Renewable Hydrogen in Fukushima and a Bridge to the Future
By Stephen H. Crolius on October 19, 2017
Economic implementation of a new technology requires a bridge of practical actions that stretch from the settled status quo to the desired future state. Creating such a bridge is often difficult, and is made the more so when the new technology suffers a cost disadvantage vs. the incumbent. Such a disadvantage must generally be overcome by government subsidies and/or regulations – which tend to be complex and uncertain by their very nature. Proponents of the new technology must therefore employ every available expedient to minimize the cost gap. This is the implicit argument of those who foresee an important role for ammonia in the hydrogen energy economy. It is critical to take advantage of ammonia’s favorable economics as an energy carrier whenever possible, especially if government support is involved.
These reflections were brought to mind by an August 1, 2017 announcement from the Japan Government’s New Energy and Industrial Technology Development Organization (NEDO) that it will proceed with funding for the construction of a hydrogen production plant in Namie Township, about ten kilometers from the site of the Fukushima nuclear disaster. The project’s budget is not mentioned, but the installation is projected to be “the largest scale in the world” — in other words, a real bridge to the future and not a demonstration project.

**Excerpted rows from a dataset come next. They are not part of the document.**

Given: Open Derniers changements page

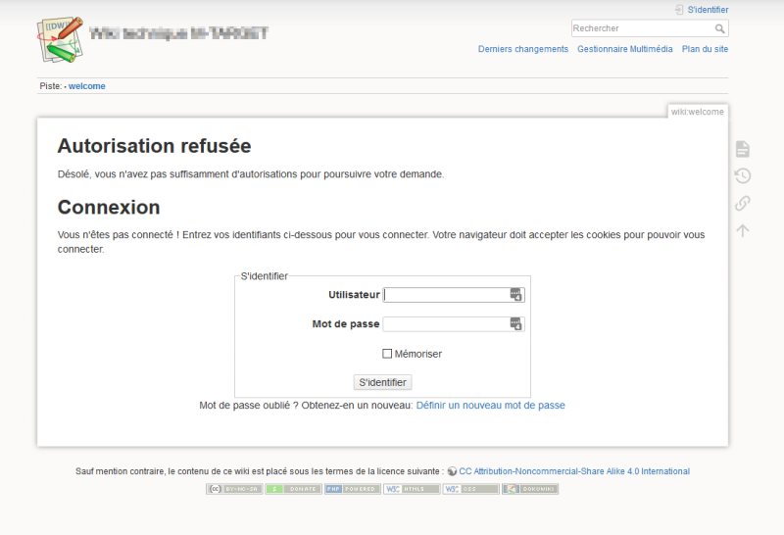Looking at the screenshot, I should (522, 49).
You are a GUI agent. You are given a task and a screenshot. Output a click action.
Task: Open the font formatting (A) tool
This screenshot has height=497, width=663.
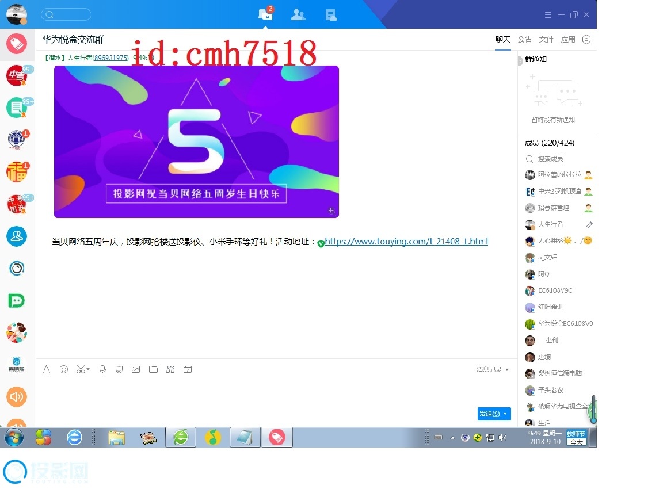pyautogui.click(x=47, y=369)
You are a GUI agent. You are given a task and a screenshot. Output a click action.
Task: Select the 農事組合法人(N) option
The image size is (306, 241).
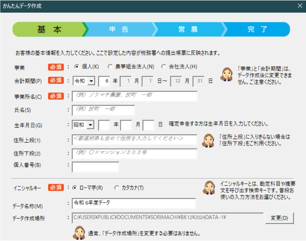[x=110, y=66]
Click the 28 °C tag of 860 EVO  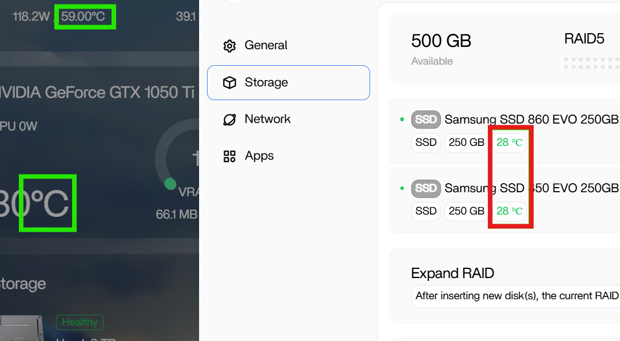[509, 142]
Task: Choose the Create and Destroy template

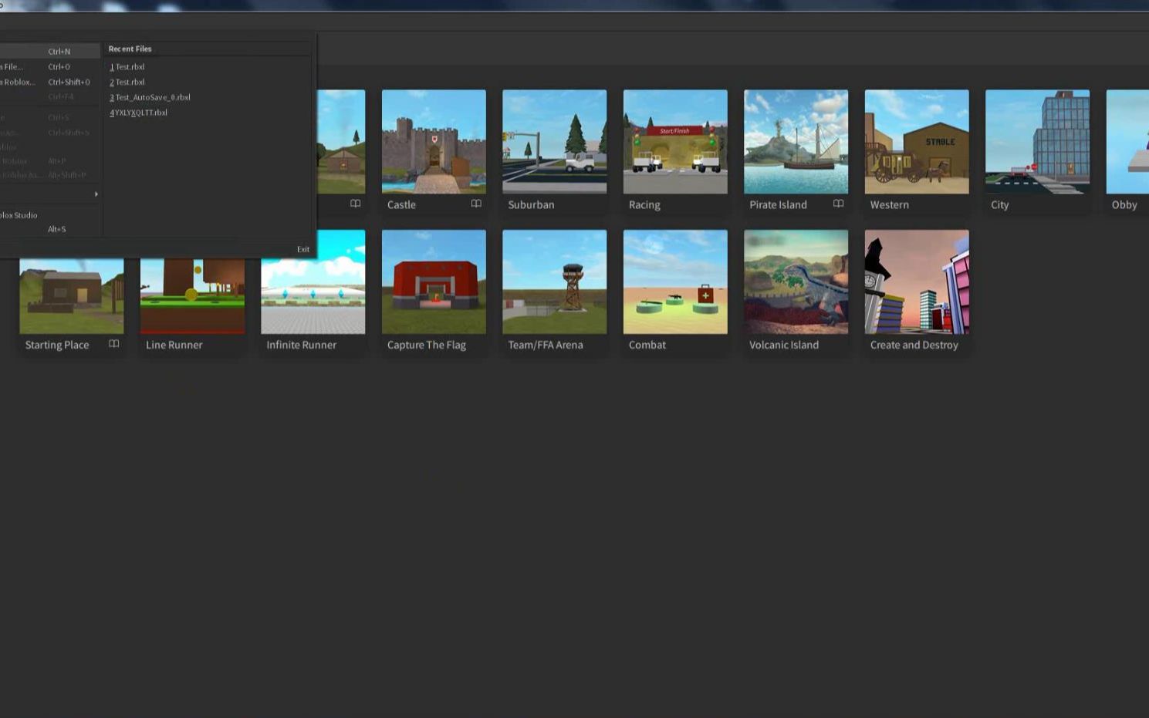Action: (916, 282)
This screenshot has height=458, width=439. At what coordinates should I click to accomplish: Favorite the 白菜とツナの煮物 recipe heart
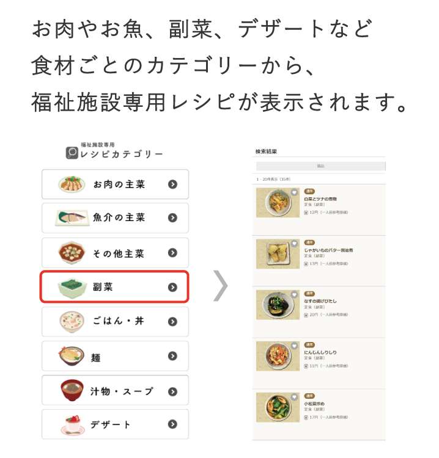294,192
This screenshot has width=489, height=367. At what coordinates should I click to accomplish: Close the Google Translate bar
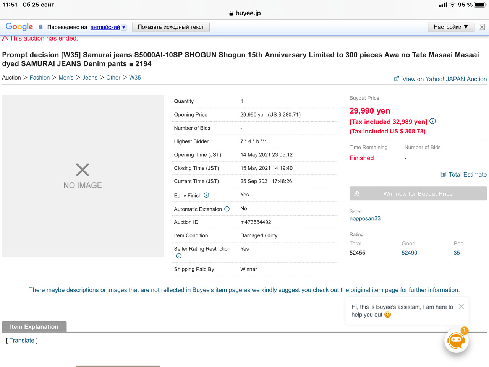pos(482,27)
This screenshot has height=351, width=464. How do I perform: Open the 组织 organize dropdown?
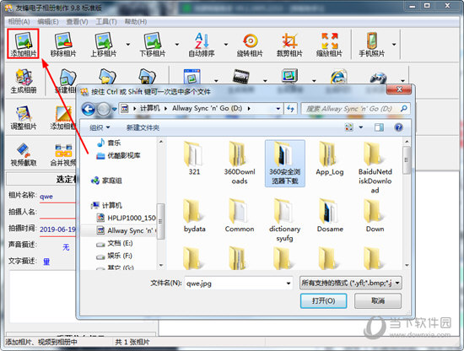pyautogui.click(x=100, y=127)
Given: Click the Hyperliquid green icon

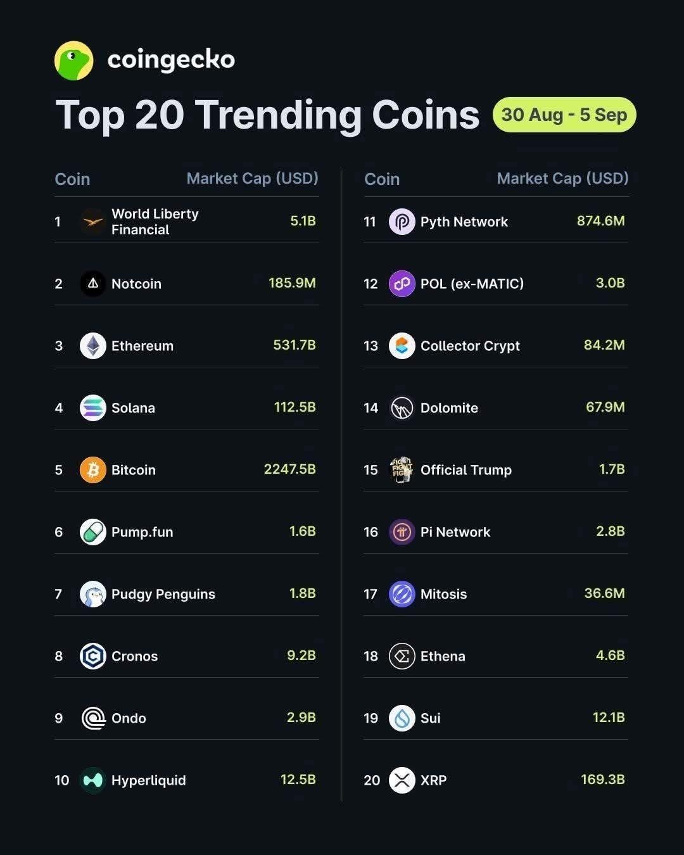Looking at the screenshot, I should 93,780.
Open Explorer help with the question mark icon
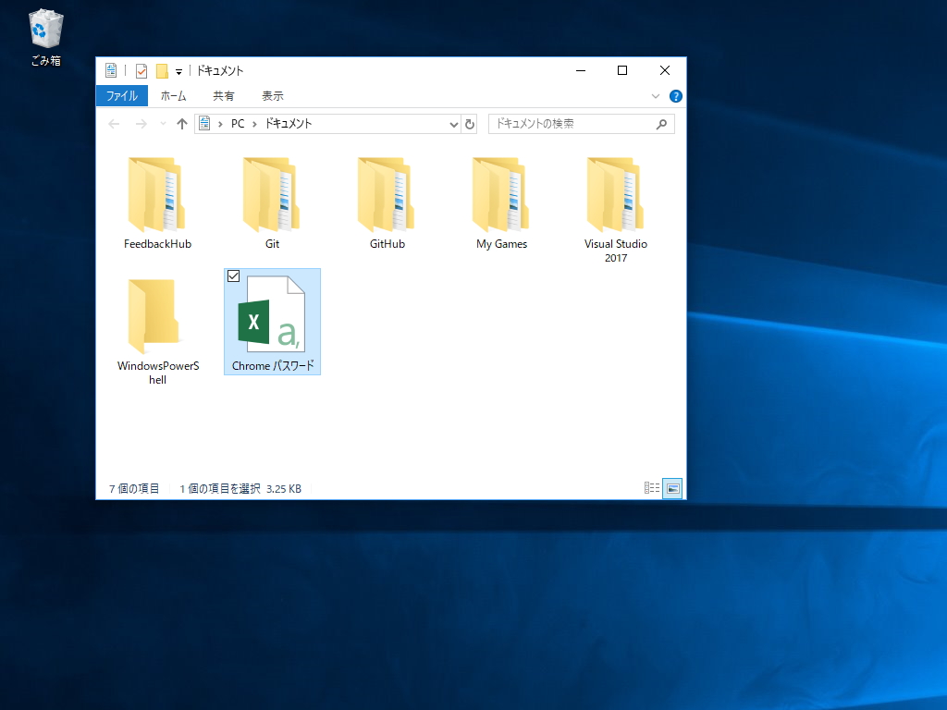Image resolution: width=947 pixels, height=710 pixels. pos(674,95)
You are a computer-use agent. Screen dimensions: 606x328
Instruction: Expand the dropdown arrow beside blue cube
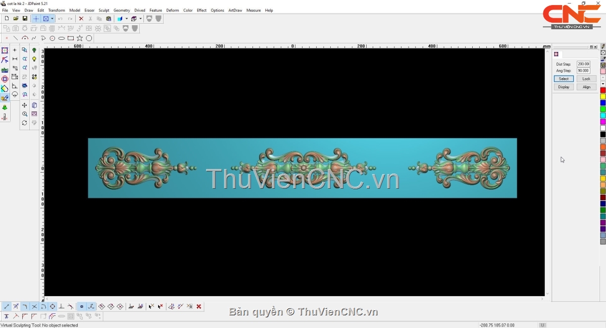click(126, 19)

The project no doubt has a variety of motivations, not least the symbolic value of a renewable hydrogen plant rising in the shadow of the Fukushima Daiichi nuclear station. In economic terms, though, it appears to be a dead end. This is unfortunate because a similarly conceived project based on ammonia could be a true bridge-building step that aligns with leading-edge developments elsewhere in the world.
Project Essentials
The project developers are Tohoku Electric, Toshiba, and the industrial gas company Iwatani. The hydrogen will be produced by electrolyzers powered by a 20 MW photovoltaic farm installed on the same site. Tohoku will feed some of the electricity into its distribution grid. The electrolyzers, with a cumulative power rating of 10 MW, will be used as an energy storage mechanism. Equipment selection is not mentioned but it is fair to assume that Toshiba will supply its recently introduced alkaline water electrolyzers that can produce nine kg of hydrogen per hour. The plant will produce 900 tonnes of hydrogen per year.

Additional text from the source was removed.